— What the task asks —
In the records below, the line that contains "Open the three-dot chart options menu" marks the start. Copy it and each line after it through the end, exactly, without pictures.

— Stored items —

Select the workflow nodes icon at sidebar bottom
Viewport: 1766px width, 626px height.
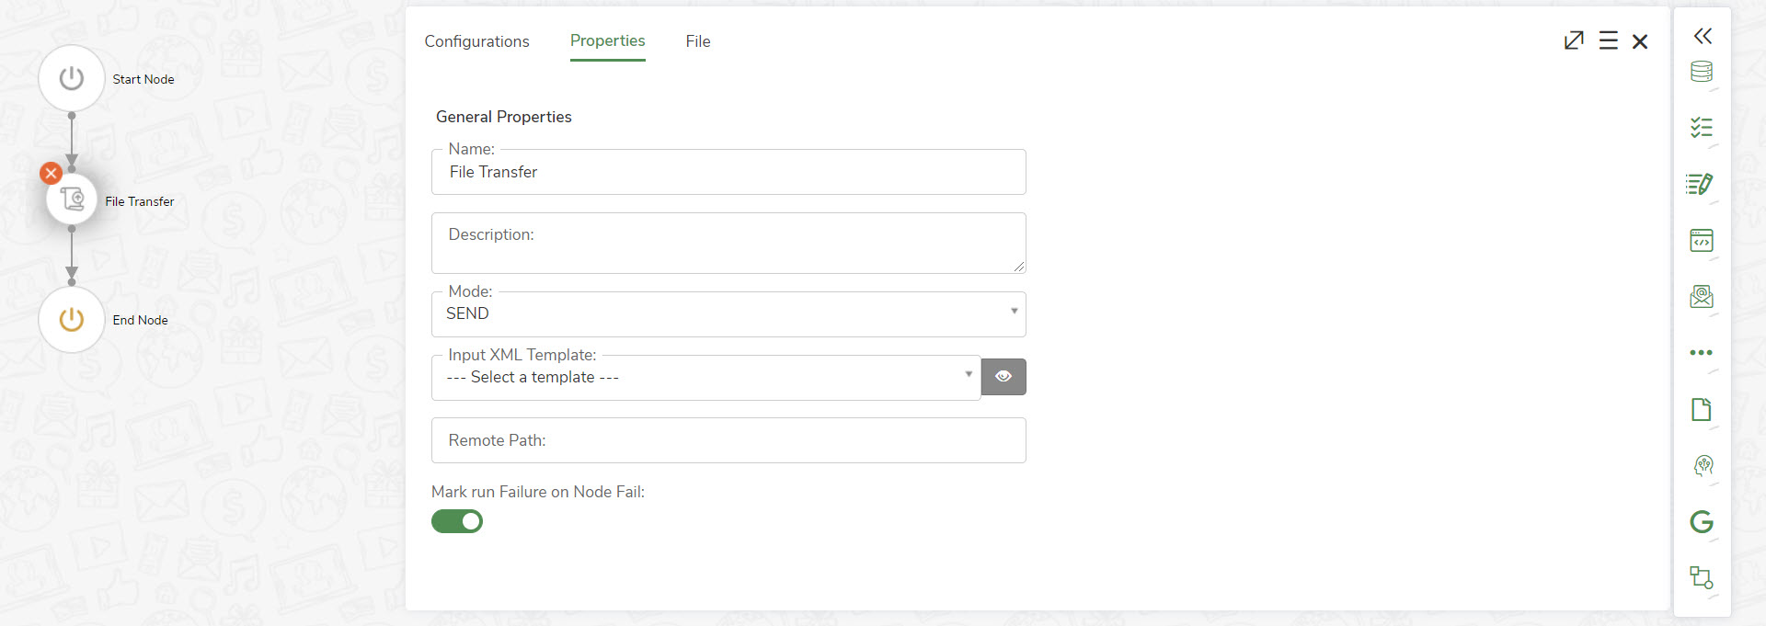click(x=1703, y=578)
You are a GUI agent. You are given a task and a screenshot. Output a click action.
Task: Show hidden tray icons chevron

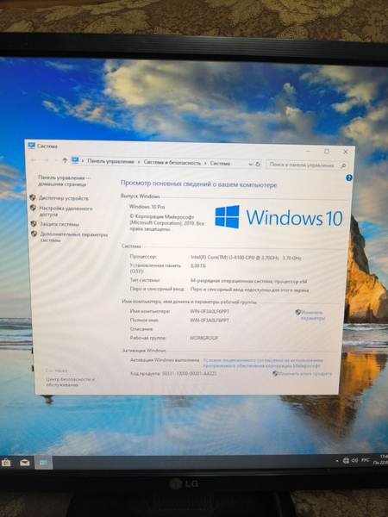click(x=337, y=461)
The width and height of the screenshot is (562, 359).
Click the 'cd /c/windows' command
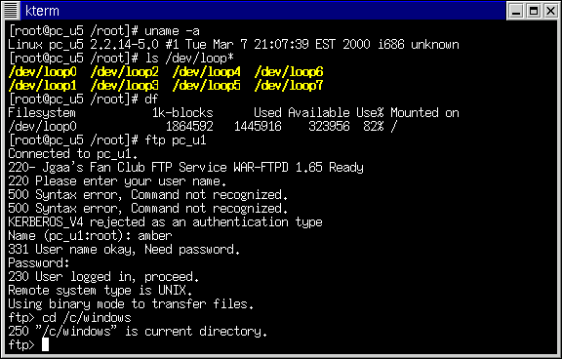[87, 317]
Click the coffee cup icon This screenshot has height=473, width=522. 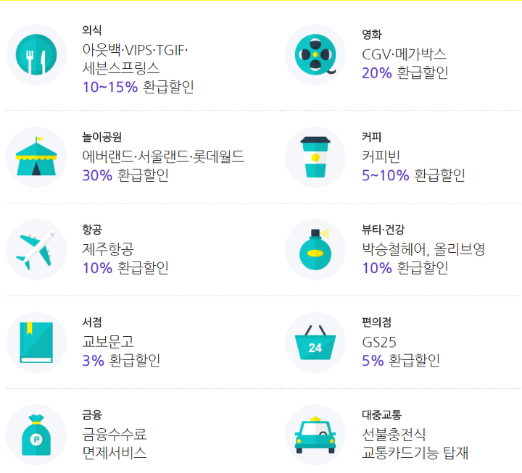point(315,157)
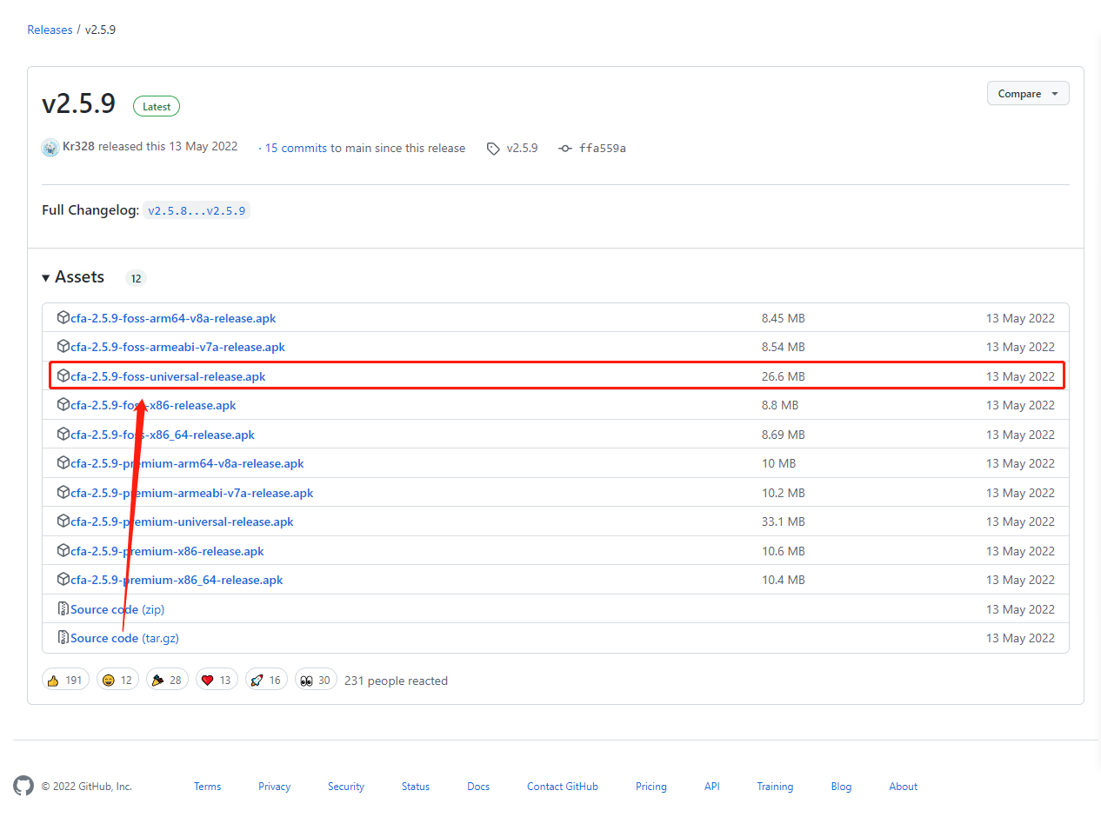The image size is (1101, 817).
Task: Open the Docs footer link
Action: pos(478,787)
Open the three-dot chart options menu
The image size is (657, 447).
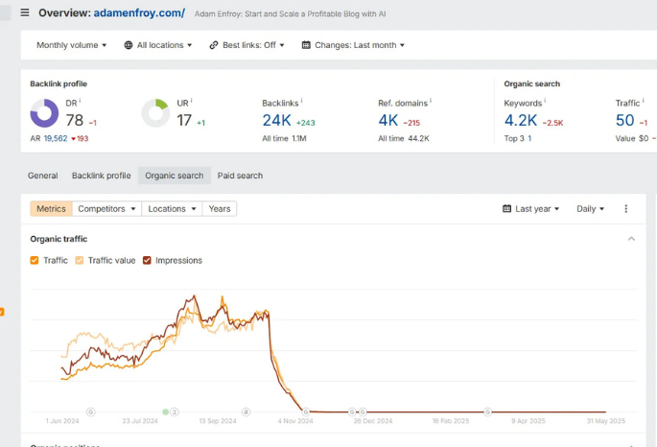pos(626,208)
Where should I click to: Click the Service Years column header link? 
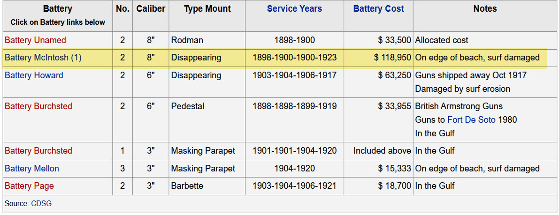click(x=294, y=9)
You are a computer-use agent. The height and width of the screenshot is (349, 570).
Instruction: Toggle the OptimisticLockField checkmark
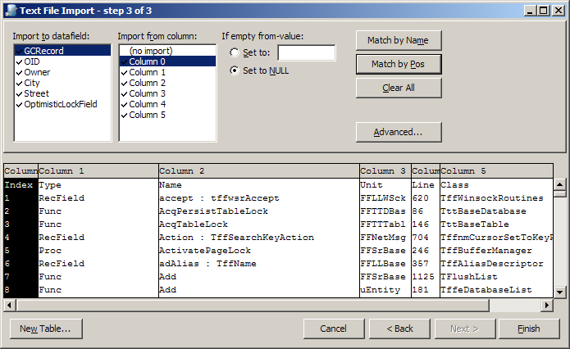coord(18,104)
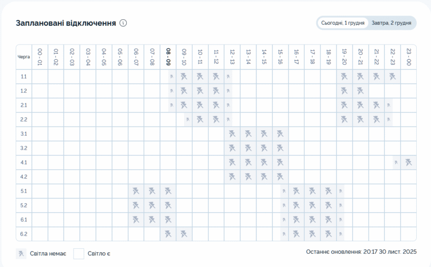Select the Сьогодні, 1 грудня tab
Screen dimensions: 431x267
(342, 23)
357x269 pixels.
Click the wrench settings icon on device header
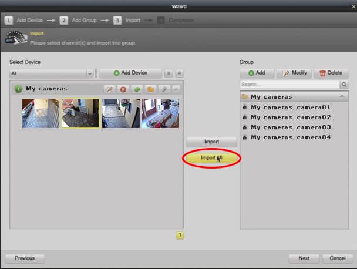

— Result —
Open the three-dot chart options menu
The image size is (657, 447).
pos(626,208)
Where should I click to: Click the Service Years column header link? 
click(x=294, y=9)
You are a computer-use agent. The height and width of the screenshot is (349, 570).
Instruction: Toggle the OptimisticLockField checkmark
coord(18,104)
Select the Сьогодні, 1 грудня tab
Screen dimensions: 431x267
(342, 23)
357x269 pixels.
Click the wrench settings icon on device header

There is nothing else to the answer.